The development instance uses file watching and live reload, so each time a MapStore 2 file is changed, the browser will reload the updated application.
Use your favourite editor / IDE to develop and debug on the browser as needed.
We suggest to use one of the following:
When you are running the application locally using npm start
you can debug the application with redux dev tools using the flag ?debug=true
http://localhost:8081/?debug=true#/?_k=c51bb5
It also integrates with the browser's extension, if installed.

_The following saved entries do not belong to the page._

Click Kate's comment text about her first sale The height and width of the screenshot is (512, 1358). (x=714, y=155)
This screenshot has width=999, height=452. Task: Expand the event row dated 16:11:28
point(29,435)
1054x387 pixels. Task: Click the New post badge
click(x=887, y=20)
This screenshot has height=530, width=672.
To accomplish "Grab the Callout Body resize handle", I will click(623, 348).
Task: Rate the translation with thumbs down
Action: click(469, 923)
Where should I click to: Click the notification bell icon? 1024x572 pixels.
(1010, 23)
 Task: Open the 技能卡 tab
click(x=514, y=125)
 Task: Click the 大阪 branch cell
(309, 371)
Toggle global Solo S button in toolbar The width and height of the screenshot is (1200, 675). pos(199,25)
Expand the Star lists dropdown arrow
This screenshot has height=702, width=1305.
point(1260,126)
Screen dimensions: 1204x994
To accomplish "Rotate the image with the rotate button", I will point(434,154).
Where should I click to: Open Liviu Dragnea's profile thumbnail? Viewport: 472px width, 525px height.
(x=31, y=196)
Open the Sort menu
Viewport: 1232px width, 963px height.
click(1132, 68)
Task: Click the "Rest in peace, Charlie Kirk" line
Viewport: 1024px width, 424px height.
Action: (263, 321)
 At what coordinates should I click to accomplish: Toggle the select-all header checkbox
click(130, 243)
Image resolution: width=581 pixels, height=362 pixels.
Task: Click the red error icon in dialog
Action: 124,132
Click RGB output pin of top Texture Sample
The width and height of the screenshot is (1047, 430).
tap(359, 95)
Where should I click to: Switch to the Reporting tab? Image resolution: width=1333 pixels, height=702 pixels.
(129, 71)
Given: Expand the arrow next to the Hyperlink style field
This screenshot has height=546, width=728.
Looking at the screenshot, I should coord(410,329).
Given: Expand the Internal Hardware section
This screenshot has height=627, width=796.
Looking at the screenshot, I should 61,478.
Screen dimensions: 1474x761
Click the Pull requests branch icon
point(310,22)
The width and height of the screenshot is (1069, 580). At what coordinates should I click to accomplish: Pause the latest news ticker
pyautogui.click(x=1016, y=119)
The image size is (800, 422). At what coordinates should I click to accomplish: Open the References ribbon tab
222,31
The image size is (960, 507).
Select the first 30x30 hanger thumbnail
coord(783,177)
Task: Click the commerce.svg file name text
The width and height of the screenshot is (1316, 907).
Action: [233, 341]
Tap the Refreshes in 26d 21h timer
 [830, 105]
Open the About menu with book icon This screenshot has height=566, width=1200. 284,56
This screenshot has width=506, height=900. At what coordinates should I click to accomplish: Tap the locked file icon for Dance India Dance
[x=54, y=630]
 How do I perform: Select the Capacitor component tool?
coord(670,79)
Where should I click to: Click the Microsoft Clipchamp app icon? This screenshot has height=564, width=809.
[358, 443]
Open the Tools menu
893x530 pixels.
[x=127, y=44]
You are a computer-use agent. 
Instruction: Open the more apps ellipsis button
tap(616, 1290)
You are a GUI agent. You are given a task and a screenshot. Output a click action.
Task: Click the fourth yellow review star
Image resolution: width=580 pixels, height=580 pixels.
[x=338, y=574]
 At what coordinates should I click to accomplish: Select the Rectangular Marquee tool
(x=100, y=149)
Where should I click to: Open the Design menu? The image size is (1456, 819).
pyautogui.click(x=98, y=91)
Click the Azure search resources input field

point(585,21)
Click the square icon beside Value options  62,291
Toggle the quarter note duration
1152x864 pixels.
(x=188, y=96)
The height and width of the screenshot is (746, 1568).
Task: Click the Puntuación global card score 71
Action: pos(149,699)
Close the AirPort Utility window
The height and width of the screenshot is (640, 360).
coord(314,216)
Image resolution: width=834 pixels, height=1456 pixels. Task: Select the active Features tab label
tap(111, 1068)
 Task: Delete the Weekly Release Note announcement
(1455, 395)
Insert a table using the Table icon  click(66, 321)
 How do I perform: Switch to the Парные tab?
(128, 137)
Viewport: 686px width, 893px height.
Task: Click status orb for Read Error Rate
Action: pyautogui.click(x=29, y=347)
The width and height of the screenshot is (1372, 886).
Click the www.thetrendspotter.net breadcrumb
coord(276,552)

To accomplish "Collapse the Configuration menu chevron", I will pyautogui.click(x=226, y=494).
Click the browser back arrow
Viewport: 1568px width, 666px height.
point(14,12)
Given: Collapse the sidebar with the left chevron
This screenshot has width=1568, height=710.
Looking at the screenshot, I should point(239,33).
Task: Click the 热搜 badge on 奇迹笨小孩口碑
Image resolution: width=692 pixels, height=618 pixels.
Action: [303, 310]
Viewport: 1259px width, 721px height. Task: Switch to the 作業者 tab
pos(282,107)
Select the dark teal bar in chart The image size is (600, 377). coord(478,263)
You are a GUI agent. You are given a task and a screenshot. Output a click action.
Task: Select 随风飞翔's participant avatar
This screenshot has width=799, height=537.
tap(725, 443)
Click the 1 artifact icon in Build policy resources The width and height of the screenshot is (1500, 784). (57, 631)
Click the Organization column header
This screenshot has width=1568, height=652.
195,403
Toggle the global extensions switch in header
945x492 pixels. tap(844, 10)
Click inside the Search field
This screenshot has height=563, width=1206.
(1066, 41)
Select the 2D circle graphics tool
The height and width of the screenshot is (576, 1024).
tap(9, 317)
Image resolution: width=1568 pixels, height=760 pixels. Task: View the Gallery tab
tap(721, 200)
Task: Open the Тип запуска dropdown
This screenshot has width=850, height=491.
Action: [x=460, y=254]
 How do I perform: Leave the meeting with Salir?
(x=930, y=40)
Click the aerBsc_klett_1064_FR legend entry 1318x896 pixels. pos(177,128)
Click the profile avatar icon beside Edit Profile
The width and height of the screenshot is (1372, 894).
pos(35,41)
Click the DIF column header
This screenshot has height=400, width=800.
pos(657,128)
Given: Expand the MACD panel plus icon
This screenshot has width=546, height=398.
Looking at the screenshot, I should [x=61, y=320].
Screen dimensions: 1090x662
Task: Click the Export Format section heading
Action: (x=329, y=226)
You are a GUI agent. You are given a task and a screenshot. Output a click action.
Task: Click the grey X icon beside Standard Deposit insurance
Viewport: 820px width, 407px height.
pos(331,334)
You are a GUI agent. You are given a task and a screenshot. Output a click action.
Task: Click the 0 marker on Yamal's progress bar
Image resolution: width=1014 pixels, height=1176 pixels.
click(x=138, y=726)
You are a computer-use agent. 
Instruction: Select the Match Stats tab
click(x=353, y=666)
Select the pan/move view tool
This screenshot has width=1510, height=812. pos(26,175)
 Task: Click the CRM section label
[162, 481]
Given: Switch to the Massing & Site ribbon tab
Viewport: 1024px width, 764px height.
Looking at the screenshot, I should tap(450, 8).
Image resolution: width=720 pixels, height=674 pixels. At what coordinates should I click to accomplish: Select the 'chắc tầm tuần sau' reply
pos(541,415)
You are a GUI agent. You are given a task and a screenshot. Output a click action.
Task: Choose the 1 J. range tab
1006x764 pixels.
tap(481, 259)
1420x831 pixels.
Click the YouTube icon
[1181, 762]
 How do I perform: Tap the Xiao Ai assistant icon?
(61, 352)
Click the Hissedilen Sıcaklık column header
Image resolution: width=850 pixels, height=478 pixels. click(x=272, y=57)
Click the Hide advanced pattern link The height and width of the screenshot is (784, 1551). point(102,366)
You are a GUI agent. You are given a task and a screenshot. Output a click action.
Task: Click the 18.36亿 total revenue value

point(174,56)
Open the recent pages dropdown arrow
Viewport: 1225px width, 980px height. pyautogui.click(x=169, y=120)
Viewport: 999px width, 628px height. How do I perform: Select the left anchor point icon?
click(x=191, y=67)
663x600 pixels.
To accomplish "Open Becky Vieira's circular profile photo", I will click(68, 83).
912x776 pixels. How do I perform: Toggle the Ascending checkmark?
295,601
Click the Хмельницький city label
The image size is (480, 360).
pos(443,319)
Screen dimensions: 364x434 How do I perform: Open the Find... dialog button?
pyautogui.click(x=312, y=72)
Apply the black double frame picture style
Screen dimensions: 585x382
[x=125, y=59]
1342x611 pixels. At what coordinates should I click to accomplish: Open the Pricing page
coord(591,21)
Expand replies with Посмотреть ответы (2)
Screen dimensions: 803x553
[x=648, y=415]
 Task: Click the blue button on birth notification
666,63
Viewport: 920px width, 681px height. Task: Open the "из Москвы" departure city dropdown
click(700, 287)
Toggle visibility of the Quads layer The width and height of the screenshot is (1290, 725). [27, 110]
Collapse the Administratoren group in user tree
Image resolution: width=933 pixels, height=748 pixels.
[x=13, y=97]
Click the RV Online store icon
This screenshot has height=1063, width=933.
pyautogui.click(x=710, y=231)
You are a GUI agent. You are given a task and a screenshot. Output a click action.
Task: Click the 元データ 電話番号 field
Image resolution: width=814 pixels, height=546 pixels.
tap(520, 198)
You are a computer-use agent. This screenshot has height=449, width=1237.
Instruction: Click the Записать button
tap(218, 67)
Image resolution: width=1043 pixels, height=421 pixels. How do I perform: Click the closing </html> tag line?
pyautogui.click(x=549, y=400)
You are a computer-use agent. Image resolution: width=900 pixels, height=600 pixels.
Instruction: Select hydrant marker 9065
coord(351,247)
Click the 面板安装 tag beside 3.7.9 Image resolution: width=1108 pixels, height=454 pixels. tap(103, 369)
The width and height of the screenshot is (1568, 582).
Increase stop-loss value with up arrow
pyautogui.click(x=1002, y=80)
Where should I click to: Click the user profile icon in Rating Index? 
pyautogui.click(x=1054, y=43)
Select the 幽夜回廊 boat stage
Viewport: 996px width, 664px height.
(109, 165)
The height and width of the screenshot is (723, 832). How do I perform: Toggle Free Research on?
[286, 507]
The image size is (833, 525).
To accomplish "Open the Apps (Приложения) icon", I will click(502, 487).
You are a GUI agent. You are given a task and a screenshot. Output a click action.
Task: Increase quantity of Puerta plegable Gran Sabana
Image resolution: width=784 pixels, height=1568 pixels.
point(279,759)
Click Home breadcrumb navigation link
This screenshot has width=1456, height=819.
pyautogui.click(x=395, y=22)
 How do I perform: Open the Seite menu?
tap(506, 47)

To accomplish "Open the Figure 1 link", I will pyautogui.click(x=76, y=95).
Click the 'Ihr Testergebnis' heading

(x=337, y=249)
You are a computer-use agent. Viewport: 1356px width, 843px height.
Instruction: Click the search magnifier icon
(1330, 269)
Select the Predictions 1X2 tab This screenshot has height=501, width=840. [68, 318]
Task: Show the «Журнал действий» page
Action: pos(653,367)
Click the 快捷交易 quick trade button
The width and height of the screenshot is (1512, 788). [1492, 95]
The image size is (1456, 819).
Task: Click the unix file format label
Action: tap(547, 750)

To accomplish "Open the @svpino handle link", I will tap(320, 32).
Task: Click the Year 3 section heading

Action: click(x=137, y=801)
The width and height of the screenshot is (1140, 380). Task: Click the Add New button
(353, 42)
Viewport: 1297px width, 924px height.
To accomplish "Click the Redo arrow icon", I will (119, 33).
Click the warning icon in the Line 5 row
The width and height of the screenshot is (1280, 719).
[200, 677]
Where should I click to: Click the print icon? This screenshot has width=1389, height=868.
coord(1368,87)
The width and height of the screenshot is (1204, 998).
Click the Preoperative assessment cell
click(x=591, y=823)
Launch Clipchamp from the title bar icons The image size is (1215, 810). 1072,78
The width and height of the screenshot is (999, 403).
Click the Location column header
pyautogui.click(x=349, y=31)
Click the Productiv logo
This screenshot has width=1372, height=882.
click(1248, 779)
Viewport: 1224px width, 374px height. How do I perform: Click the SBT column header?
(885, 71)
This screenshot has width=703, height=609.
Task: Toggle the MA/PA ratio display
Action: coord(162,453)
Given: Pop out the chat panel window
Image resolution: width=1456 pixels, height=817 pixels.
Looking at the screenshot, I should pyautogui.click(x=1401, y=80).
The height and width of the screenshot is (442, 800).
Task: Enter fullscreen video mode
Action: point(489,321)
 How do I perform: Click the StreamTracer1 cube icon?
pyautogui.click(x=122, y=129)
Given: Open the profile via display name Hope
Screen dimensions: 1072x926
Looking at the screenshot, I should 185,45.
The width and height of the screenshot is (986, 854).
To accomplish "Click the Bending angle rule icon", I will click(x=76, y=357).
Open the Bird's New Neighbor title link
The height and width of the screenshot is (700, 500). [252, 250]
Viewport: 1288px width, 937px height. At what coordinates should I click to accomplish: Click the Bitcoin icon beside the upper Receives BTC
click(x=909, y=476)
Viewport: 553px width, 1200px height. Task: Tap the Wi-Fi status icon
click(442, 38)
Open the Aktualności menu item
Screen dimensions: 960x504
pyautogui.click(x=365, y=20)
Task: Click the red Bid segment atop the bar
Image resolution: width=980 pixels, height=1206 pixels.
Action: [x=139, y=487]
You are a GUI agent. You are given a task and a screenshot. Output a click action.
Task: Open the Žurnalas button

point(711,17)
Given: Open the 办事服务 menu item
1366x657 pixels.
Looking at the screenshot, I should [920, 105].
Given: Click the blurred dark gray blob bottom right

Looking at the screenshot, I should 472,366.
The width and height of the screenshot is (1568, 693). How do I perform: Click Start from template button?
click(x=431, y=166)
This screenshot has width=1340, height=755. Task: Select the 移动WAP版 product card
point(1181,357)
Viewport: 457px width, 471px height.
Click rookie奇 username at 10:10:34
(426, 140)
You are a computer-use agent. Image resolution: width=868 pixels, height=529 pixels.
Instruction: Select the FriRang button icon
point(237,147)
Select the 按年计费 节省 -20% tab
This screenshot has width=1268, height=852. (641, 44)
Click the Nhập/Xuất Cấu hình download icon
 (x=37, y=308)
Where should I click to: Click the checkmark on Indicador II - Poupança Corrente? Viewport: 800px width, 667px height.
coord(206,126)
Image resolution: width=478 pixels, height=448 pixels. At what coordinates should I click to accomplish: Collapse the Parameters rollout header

This way you can monitor the application's state evolution and the action triggered by your application.
By default npm start
runs a dev server connected to the mapstore 2 online demo as back-end.
If you want to use your own local test back-end you have to:
run mvn jetty:run
- it makes run the mapstore back-end locally (port 8080), ìn memory db - By default 2 users
admin
password admin
user
with password user
Setup client to use the local back-end, apply this changes to webpack.config.js (at the devServer configuration)
devServer: {
proxy: {
'/mapstore/rest/': {
target: "http://localhost:8080",
pathRewrite: {'/mapstore/rest/': '/rest/'}
},
'/mapstore/proxy': {
target: "http://localhost:8080",
pathRewrite: {'/mapstore/proxy': '/proxy'}
},
'/docs': {
target: "http://localhost:8081",
pathRewrite: {'/docs': '/mapstore/docs'}
}
}
},
You can even run geostore and http-proxy separately and debug them with your own IDE. See the documentation about them in their own repositories.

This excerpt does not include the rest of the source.